Frequent readers of this blog will note that I have two long-standing theories of American politics. One is that we are in America's Brezhnev years, and the other is that America has been engaged since the 1990s in a low grade civil war.
I am beginning to think that Trump was a sign that we have gone beyond our Brezhnev years of stagnation into full-on imperial collapse. However, the low-grade civil war hypothesis remains stronger than ever.
The crux of this conflict is that conservatives do not recognize the legitimacy of the Democratic Party. They never accepted Bill Clinton's presidency and used his personal life to force an impeachment. They treated Barack Obama like a pretender, denying his citizenship and refusing to even hold hearings on one of his Supreme Court nominees. Now Trump and his Republican enablers have refused to accept the results of the election and have cast doubt on the democratic process.
Even if they fail to overturn a democratic election, this is part of the larger plan to delegitimize the Biden administration even before it takes office. Republicans know they are in the minority, so it is their strategy to push their extreme agenda when they get power, and using all their time without power preventing the opposition from doing anything. Packing the courts is essential in this.
At base, the pandemic has proven that conservatives would literally rather die than do something a liberal in power wanted them to do. (Jonathan Metzl's excellent Dying of Whiteness already established this.) They think the country is rightfully theirs, hence the Tea Party rallying cry of "take our country back" and saying "Make America Great Again" when a Black man was in the Oval Office. They understand themselves as the "real America," and any move to protect Real America, no matter how undemocratic, is thus ultimately justified. It's not that they think they won a majority of the vote, it's that they think they won the majority of the votes of Real Americans. To them, those are the only votes that count. (Hence all the talk of "legal ballots.") When Sarah Palin talked about "real Americans" while John McCain tried to quiet the people who attacked Obama's heritage, we were seeing the tides irrevocably turn.

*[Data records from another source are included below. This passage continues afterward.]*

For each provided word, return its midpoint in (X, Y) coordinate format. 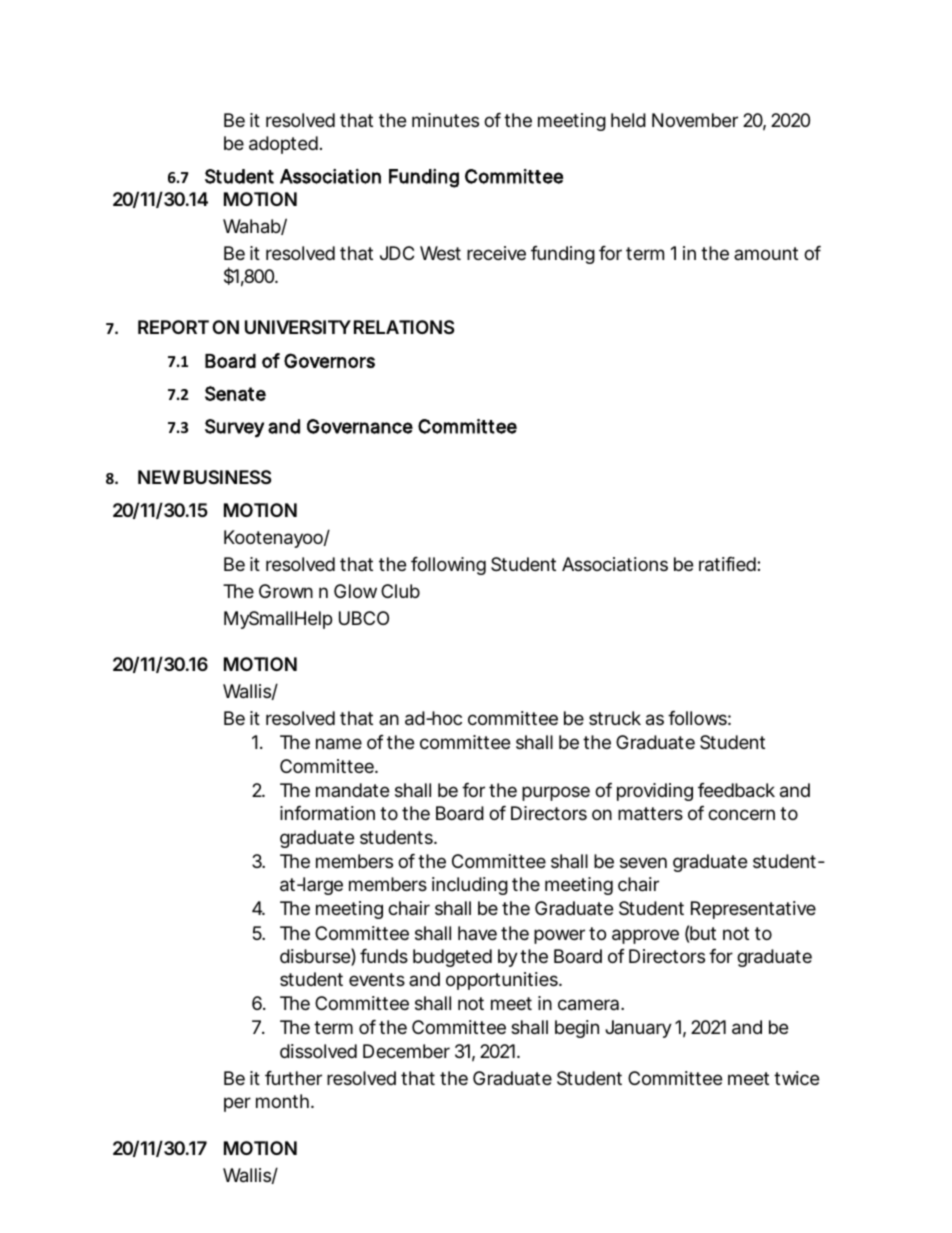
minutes (445, 120)
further (293, 1078)
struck (615, 718)
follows (697, 718)
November (695, 120)
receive (496, 253)
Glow (355, 591)
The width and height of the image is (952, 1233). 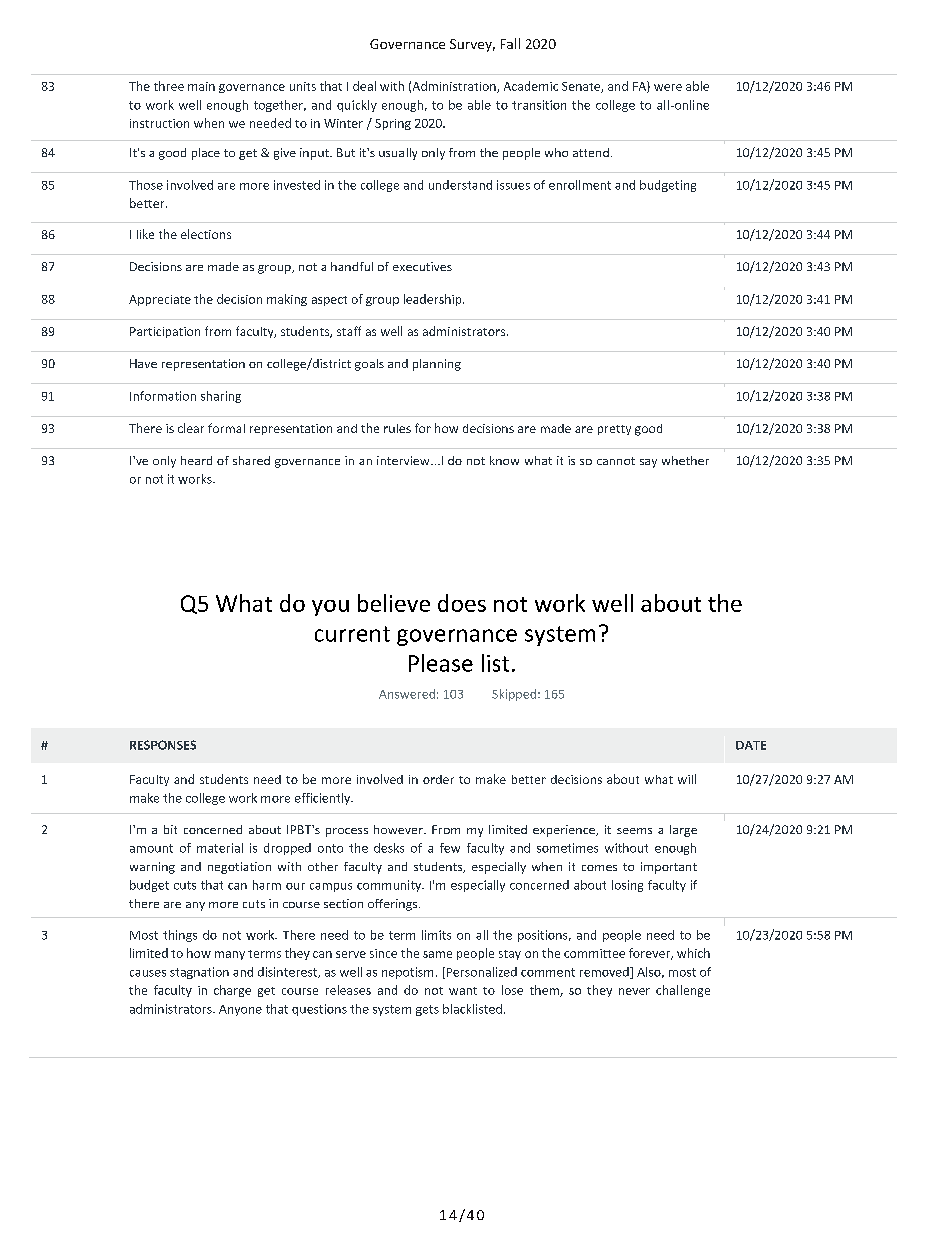 I want to click on whether, so click(x=685, y=460).
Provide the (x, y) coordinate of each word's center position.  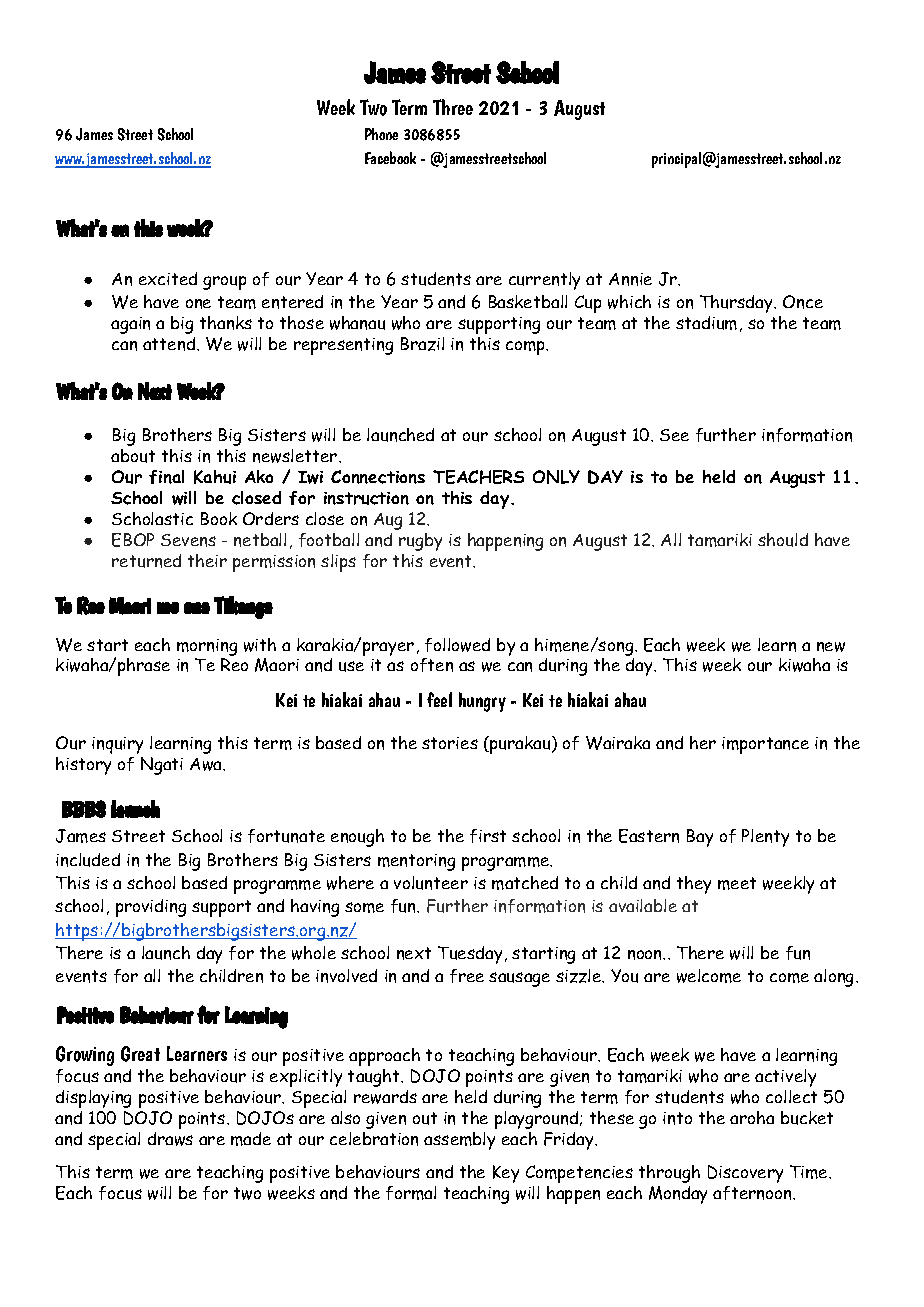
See (674, 435)
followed (457, 645)
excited (168, 278)
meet (737, 883)
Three (453, 107)
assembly (459, 1141)
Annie (630, 279)
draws (170, 1139)
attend (170, 344)
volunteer (431, 883)
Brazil (422, 344)
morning (207, 649)
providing (151, 908)
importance (765, 745)
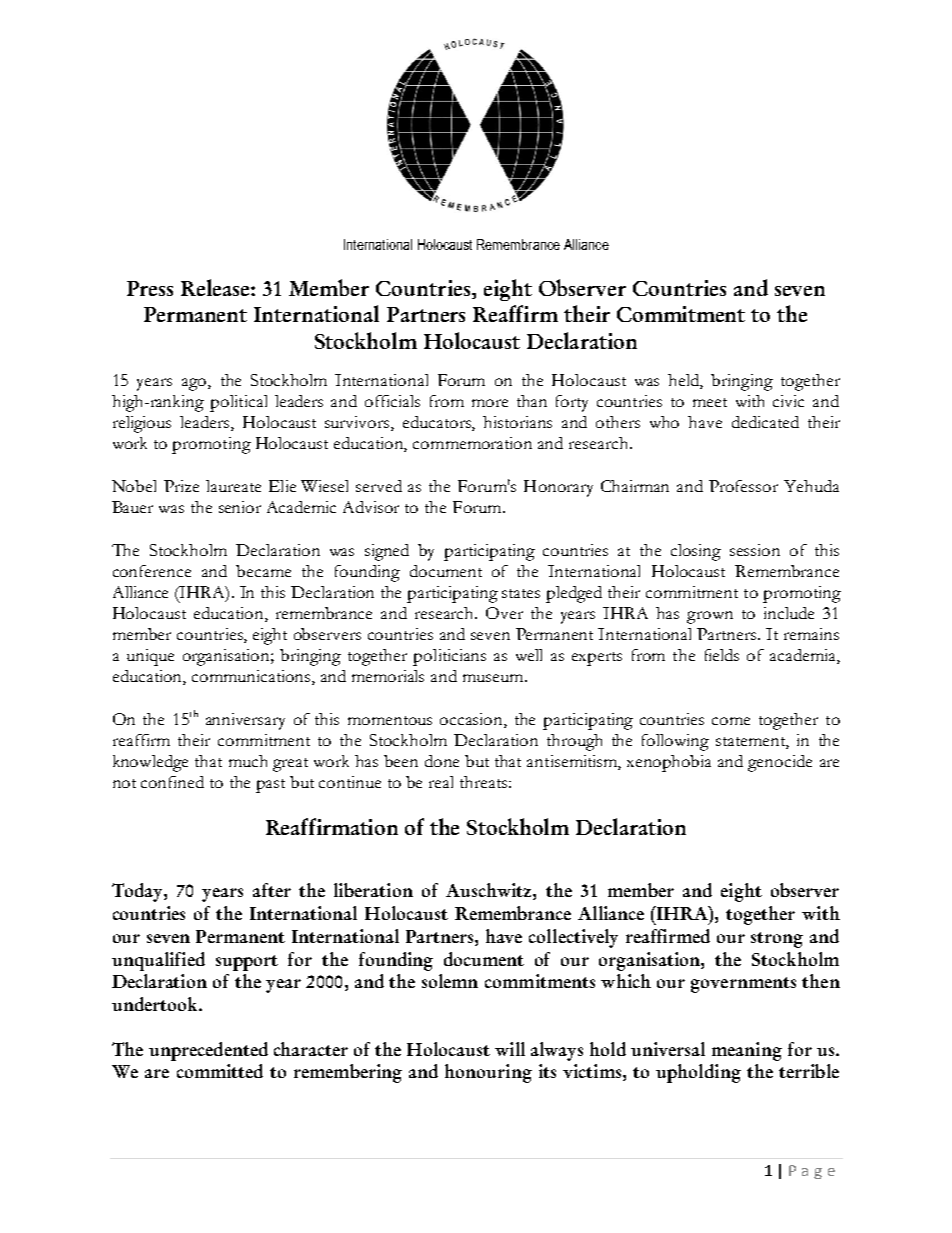  I want to click on Release, so click(216, 287).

If there was any Democrat whose election might have symbolically broken this cycle, it's Joe Biden. He's an old white guy very much steeped in traditional masculinity. He is politically moderate from a small rural state. He is an establishment guy who has put himself in opposition to progressives in his party. The fact that even this man is considered to be as illegitimate as the Clintons (representatives of "the sixties") and Barack Obama (representative of less white America) shows that conservatives have fully absorbed the notion that ANY Democrat and anyone to the left of Reagan is a threat to the existence of the country.
Perhaps because of Biden's nature the attack on his legitimacy is a last ditch attempt by Republicans to maintain the narrative in the face of someone who so obviously doesn't fit it. While that might be the case, it's more likely that we have a two party system where one party does not believe in democracy. I am not sure how much longer we can have this situation and still have a democracy and union. It's either secession, authoritarianism, or revolution. You know which one I think is best. Anyone who says you get more moderate with age is full of shit.